■ Exercise directions
Write out every entry exactly as it appears.

Stored data:
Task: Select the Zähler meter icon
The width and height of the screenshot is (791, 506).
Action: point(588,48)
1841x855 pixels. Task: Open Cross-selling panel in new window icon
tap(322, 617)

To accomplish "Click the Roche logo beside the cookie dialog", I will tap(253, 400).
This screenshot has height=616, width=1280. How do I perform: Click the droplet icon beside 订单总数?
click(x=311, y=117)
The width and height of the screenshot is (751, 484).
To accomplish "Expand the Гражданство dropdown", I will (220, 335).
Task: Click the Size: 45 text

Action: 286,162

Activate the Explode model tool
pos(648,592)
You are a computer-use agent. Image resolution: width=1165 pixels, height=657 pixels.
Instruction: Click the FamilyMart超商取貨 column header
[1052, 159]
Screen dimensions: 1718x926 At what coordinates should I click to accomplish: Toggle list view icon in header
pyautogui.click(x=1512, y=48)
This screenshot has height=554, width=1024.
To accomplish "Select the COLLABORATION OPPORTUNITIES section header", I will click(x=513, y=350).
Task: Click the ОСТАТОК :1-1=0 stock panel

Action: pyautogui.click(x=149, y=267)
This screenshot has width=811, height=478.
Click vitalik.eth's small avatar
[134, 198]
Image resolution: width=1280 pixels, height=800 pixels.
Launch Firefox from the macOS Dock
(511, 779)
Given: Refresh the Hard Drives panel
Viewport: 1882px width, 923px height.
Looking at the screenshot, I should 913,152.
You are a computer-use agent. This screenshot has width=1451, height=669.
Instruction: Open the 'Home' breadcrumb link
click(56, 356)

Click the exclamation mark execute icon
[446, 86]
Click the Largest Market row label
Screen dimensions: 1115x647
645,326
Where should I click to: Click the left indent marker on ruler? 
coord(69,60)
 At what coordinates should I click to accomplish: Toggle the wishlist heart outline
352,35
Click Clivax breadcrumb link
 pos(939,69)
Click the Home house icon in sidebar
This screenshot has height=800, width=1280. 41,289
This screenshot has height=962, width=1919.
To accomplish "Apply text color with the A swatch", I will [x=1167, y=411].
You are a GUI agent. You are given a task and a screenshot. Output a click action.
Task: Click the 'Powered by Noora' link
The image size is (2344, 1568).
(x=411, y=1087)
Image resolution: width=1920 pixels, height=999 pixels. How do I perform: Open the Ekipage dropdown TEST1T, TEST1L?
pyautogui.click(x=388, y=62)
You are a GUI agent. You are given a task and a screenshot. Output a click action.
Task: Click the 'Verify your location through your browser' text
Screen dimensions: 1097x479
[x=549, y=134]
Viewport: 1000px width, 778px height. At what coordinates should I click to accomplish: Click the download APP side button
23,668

■ Answer box
Task: Select the Zähler meter icon
The width and height of the screenshot is (791, 506).
Action: point(588,48)
1841x855 pixels. Task: Open Cross-selling panel in new window icon
tap(322, 617)

To accomplish "Click the Roche logo beside the cookie dialog", I will tap(253, 400).
This screenshot has height=616, width=1280. How do I perform: Click the droplet icon beside 订单总数?
click(x=311, y=117)
The width and height of the screenshot is (751, 484).
To accomplish "Expand the Гражданство dropdown", I will (220, 335).
Task: Click the Size: 45 text

Action: 286,162

Activate the Explode model tool
pos(648,592)
You are a computer-use agent. Image resolution: width=1165 pixels, height=657 pixels.
Instruction: Click the FamilyMart超商取貨 column header
[1052, 159]
Screen dimensions: 1718x926 At what coordinates should I click to accomplish: Toggle list view icon in header
pyautogui.click(x=1512, y=48)
This screenshot has height=554, width=1024.
To accomplish "Select the COLLABORATION OPPORTUNITIES section header", I will click(x=513, y=350).
Task: Click the ОСТАТОК :1-1=0 stock panel

Action: pyautogui.click(x=149, y=267)
This screenshot has width=811, height=478.
Click vitalik.eth's small avatar
[134, 198]
Image resolution: width=1280 pixels, height=800 pixels.
Launch Firefox from the macOS Dock
(511, 779)
Given: Refresh the Hard Drives panel
Viewport: 1882px width, 923px height.
Looking at the screenshot, I should 913,152.
You are a computer-use agent. This screenshot has width=1451, height=669.
Instruction: Open the 'Home' breadcrumb link
click(56, 356)

Click the exclamation mark execute icon
[446, 86]
Click the Largest Market row label
Screen dimensions: 1115x647
645,326
Where should I click to: Click the left indent marker on ruler? 
coord(69,60)
 At what coordinates should I click to accomplish: Toggle the wishlist heart outline
352,35
Click Clivax breadcrumb link
 pos(939,69)
Click the Home house icon in sidebar
This screenshot has height=800, width=1280. 41,289
This screenshot has height=962, width=1919.
To accomplish "Apply text color with the A swatch", I will [x=1167, y=411].
You are a GUI agent. You are given a task and a screenshot. Output a click action.
Task: Click the 'Powered by Noora' link
The image size is (2344, 1568).
(x=411, y=1087)
Image resolution: width=1920 pixels, height=999 pixels. How do I perform: Open the Ekipage dropdown TEST1T, TEST1L?
pyautogui.click(x=388, y=62)
You are a GUI agent. You are given a task and a screenshot. Output a click action.
Task: Click the 'Verify your location through your browser' text
Screen dimensions: 1097x479
[x=549, y=134]
Viewport: 1000px width, 778px height. At what coordinates should I click to accomplish: Click the download APP side button
23,668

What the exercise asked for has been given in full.